### EXERCISE DESCRIPTION
Only one portion of the data is to be written out: from the line bearing "The height and width of the screenshot is (572, 716)." through the line bearing "This screenshot has width=428, height=240.". Write it exactly as it appears.
======== ENTRIES SHOWN ========
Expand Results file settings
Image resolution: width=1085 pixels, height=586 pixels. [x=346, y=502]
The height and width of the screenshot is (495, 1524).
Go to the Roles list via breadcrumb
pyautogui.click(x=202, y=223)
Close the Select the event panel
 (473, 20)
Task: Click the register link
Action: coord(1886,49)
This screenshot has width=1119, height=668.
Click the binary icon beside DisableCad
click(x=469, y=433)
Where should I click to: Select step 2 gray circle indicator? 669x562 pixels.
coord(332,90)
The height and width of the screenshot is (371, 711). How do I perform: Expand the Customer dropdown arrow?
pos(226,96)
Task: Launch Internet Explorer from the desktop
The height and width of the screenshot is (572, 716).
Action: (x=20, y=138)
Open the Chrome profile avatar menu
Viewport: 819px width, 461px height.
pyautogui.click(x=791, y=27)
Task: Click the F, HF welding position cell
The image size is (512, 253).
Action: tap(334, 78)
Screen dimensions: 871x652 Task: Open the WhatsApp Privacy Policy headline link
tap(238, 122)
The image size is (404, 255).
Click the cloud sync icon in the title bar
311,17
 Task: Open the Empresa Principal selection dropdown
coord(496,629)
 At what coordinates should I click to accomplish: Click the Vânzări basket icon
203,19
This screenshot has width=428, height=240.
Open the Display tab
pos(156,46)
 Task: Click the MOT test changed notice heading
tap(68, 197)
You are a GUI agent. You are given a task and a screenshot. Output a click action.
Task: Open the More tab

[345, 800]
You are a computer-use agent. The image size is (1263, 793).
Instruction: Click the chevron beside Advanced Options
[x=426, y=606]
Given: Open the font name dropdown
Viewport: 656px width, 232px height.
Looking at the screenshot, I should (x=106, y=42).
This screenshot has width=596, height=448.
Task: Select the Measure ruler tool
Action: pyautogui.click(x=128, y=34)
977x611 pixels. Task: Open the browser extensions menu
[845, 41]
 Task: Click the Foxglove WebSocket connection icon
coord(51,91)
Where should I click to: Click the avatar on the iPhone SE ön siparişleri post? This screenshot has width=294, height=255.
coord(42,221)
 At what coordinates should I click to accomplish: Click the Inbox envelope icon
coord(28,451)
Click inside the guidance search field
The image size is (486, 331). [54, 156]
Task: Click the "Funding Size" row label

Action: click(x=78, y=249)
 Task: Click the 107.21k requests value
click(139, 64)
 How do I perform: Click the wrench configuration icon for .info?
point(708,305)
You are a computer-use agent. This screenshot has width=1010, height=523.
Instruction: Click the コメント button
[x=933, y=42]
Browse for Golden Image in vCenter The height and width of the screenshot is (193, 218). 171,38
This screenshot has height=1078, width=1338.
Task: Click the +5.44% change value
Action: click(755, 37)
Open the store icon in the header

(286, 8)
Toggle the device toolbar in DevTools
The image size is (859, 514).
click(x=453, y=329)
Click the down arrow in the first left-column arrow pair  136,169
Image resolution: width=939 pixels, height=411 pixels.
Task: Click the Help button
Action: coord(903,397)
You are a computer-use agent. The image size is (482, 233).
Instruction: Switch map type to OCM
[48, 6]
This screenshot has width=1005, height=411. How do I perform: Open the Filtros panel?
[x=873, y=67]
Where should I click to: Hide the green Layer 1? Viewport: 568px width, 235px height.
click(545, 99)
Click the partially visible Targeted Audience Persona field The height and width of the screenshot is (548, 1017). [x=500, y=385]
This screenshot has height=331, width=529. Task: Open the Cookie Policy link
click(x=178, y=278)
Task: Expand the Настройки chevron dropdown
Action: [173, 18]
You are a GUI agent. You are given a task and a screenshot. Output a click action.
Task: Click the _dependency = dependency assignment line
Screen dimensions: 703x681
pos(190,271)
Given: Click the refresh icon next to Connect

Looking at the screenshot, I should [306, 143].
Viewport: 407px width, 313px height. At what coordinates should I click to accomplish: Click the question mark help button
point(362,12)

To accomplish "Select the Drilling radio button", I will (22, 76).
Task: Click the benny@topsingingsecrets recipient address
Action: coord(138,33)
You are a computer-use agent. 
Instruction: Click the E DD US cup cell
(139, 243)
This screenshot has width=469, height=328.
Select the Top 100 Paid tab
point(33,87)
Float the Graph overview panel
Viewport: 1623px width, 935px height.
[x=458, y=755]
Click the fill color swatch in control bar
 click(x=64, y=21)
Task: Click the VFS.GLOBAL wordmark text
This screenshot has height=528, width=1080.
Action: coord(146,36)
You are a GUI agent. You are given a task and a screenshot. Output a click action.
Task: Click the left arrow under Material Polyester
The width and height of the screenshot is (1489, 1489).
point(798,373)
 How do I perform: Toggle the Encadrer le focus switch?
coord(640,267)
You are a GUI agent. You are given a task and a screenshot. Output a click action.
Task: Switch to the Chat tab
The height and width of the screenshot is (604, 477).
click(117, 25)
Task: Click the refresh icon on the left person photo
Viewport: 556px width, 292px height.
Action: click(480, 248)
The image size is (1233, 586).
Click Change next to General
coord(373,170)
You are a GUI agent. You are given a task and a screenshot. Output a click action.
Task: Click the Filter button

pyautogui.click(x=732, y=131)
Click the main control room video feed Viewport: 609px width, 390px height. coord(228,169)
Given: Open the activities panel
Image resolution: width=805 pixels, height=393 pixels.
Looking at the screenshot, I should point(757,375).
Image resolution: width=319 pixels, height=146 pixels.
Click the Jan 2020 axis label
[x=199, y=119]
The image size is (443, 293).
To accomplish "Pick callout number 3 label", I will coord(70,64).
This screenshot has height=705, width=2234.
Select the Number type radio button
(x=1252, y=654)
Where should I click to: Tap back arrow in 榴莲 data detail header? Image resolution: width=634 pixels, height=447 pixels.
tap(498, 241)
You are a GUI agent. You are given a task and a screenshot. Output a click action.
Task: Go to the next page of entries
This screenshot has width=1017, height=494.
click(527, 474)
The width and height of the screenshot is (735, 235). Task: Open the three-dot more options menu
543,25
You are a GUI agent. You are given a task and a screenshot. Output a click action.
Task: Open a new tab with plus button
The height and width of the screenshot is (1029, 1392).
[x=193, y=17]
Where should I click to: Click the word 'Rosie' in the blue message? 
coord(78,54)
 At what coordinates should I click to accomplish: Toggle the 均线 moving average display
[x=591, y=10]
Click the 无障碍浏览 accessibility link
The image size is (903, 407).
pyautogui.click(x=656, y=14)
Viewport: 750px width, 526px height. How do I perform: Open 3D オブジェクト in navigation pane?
========
### EXERCISE RESPONSE
The height and width of the screenshot is (572, 716).
Action: (x=20, y=138)
Open the Chrome profile avatar menu
Viewport: 819px width, 461px height.
pyautogui.click(x=791, y=27)
Task: Click the F, HF welding position cell
The image size is (512, 253).
Action: tap(334, 78)
Screen dimensions: 871x652 Task: Open the WhatsApp Privacy Policy headline link
tap(238, 122)
The image size is (404, 255).
Click the cloud sync icon in the title bar
311,17
 Task: Open the Empresa Principal selection dropdown
coord(496,629)
 At what coordinates should I click to accomplish: Click the Vânzări basket icon
203,19
This screenshot has width=428, height=240.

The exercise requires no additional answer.